YOUR ASSIGNMENT: Show each line of the records in which the word "label" occurs.

INFORMATION SUPPLIED:
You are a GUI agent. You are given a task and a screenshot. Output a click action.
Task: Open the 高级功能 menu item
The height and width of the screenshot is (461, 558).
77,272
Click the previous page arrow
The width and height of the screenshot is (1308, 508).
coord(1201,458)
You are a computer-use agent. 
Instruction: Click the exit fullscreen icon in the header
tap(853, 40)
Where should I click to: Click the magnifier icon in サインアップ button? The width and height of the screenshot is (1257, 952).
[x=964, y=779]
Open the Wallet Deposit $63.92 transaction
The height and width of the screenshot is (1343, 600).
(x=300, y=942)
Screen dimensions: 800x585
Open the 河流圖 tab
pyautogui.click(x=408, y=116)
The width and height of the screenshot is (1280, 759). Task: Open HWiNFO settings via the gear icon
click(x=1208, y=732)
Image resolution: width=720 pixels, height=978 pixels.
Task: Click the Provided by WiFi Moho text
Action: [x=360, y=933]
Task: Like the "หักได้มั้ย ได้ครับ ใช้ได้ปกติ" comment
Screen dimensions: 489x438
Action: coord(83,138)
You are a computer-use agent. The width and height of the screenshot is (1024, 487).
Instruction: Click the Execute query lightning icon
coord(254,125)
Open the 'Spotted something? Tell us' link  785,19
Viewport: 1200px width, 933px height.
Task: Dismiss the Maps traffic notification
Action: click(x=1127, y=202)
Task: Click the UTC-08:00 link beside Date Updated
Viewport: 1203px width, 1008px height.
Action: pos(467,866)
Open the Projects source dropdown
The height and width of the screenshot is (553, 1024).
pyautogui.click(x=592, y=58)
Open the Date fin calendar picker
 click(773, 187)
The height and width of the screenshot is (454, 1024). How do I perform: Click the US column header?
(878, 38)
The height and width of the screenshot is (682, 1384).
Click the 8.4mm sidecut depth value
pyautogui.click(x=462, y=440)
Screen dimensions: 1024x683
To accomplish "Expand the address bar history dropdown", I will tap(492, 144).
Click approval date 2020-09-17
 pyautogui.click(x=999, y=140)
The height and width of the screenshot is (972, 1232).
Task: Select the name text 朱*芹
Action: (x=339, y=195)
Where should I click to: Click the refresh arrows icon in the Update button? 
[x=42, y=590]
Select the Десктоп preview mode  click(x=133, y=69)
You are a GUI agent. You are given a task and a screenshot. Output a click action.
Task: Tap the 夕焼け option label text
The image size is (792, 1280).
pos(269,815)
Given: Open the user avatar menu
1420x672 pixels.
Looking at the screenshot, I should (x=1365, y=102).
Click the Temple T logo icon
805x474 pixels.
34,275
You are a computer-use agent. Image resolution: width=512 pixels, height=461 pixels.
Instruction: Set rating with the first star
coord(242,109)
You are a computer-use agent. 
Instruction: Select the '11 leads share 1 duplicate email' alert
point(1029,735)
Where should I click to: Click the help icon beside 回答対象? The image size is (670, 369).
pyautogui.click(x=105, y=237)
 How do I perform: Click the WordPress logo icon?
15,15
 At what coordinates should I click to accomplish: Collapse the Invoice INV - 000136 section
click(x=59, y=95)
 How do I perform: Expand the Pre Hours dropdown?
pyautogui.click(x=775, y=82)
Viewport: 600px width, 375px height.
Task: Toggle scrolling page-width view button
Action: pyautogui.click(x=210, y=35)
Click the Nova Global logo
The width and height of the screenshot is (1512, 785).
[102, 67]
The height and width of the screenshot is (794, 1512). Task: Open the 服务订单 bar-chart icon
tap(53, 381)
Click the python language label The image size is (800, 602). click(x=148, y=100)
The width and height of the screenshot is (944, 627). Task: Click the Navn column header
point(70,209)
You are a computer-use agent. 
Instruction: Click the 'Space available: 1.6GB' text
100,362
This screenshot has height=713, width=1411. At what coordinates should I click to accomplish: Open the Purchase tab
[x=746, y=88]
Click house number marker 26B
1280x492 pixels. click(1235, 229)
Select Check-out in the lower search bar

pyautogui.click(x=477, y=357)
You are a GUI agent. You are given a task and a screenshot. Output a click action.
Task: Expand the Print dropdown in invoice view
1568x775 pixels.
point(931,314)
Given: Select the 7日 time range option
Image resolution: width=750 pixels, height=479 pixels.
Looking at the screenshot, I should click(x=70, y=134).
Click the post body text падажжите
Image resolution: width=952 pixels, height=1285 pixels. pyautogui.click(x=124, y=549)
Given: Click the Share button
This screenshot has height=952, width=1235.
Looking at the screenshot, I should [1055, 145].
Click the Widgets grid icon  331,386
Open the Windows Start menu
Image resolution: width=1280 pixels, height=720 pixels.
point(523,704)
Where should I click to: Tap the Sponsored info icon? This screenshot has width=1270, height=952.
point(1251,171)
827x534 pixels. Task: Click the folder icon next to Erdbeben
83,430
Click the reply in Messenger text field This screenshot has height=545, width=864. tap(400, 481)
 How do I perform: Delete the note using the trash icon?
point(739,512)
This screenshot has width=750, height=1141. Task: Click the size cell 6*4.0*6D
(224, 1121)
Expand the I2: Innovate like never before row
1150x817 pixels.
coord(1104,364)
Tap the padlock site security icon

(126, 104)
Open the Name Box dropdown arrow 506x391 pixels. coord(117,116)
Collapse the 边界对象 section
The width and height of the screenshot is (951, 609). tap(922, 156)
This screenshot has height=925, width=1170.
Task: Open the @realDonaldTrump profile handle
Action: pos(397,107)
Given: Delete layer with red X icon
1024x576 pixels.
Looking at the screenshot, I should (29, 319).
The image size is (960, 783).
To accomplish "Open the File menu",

ANSWER:
Task: Tap the 夕焼け option label text
Click the python language label The image size is (800, 602). click(x=148, y=100)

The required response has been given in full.